Quanto alle nuove erogazioni, invece, emerge come l’accelerazione del comparto immobiliare abbia trainato la ripresa delle erogazioni con finalità acquisto casa e, di conseguenza, la crescita del mercato dei mutui. Osservando il canale online, il peso delle erogazioni con finalità acquisto continua a crescere da oltre 18 mesi, raggiungendo il 58% del totale erogazioni nel terzo trimestre 2018 contro un 43% del terzo trimestre 2017. Anche i dati di Banca d’Italia confermano tale dinamica e registrano nel secondo trimestre 2018 un incremento dei nuovi flussi di mutui erogati pari al +8,5%, con una importante  inversione della tendenza di contrazione rilevata nei precedenti quattro trimestri.
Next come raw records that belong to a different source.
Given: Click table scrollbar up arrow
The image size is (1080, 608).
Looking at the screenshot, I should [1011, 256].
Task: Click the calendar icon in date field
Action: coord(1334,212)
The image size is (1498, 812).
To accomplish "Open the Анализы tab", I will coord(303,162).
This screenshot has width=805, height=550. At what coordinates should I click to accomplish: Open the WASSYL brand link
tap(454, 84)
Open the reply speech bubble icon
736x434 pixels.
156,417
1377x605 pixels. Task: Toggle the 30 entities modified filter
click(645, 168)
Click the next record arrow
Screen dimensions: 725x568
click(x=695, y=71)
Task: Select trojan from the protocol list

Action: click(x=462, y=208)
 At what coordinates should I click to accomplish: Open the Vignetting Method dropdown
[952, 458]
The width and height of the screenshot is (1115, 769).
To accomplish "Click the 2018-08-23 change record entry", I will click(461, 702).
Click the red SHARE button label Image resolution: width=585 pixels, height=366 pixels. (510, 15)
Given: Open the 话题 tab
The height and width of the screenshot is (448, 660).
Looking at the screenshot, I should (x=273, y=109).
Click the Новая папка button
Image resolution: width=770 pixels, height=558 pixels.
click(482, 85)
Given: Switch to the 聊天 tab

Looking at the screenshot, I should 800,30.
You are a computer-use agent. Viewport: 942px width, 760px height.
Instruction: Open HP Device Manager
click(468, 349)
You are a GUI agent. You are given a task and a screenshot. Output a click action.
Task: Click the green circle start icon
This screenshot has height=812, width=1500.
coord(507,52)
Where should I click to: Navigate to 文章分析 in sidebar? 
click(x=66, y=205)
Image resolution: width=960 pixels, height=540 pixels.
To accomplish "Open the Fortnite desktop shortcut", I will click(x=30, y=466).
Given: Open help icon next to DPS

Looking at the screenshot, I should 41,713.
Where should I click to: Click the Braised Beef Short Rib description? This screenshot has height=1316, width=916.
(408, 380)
Lieve ripresa per i prezzi al metro quadro

La fase di progressiva accelerazione del comparto immobiliare è confermata anche dai dati dell’Agenzia delle Entrate, con il numero delle compravendite residenziali in crescita del +5,6% nel terzo trimestre 2018 rispetto allo stesso periodo del 2017. Continua quindi l’espansione del mercato immobiliare, in atto da oltre quattro anni consecutivi, favorita anche da valori di mercato ancora appetibili.

A questo riguardo, una indicazione particolarmente interessante arriva anche dall’andamento dei prezzi al mq degli immobili forniti in garanzia al mutuo, che nel terzo trimestre 2018 hanno fatto segnare un aumento pari al +0,8%. Una dinamica positiva che è la prima registrata a partire dall’anno 2011, e che ancora lascia i valori lontani dai livelli pre crisi. Analizzando il prezzo/mq degli immobili oggetto di garanzia sul periodo 2011/2017, infatti, emerge una contrazione media dei prezzi degli immobili pari a -22,2%.

In particolare, a sostenere la ripresa del prezzo/mq sul trimestre sono stati gli immobili nuovi, con un +3,8% delle loro quotazioni rispetto al terzo trimestre 2017, mentre il prezzo/mq degli immobili usati mostra dinamiche sempre positive ma meno marcate, segnando un +0,8%. 

 “Il mercato residenziale italiano - afferma Stefano Magnolfi, Executive Director Crif Real Estate Services - sta cercando di intraprendere la strada della ripresa non solo sul fronte del numero di transazioni effettuate ma anche con riferimento ai prezzi, sebbene i rialzi di questi ultimi siano concentrati soprattutto sul segmento del nuovo, sinonimo di una qualità migliore rispetto alle abitazioni usate. Una qualità che oramai è pressoché imprescindibile per le esigenze di una domanda sempre più selettiva, soprattutto in termini di efficientamento energetico”.

Approfondendo il trend dei prezzi/mq sul terzo trimestre 2018 a livello geografico, l’incremento maggiore si registra nel Centro, con un +1,9% rispetto al terzo trimestre 2017, e nel Nord Ovest con un +0,3%, mentre nelle macro aree Nord Est e Sud e Isole si registrano rispettivamente riduzioni del -1,3% e del -1,0%.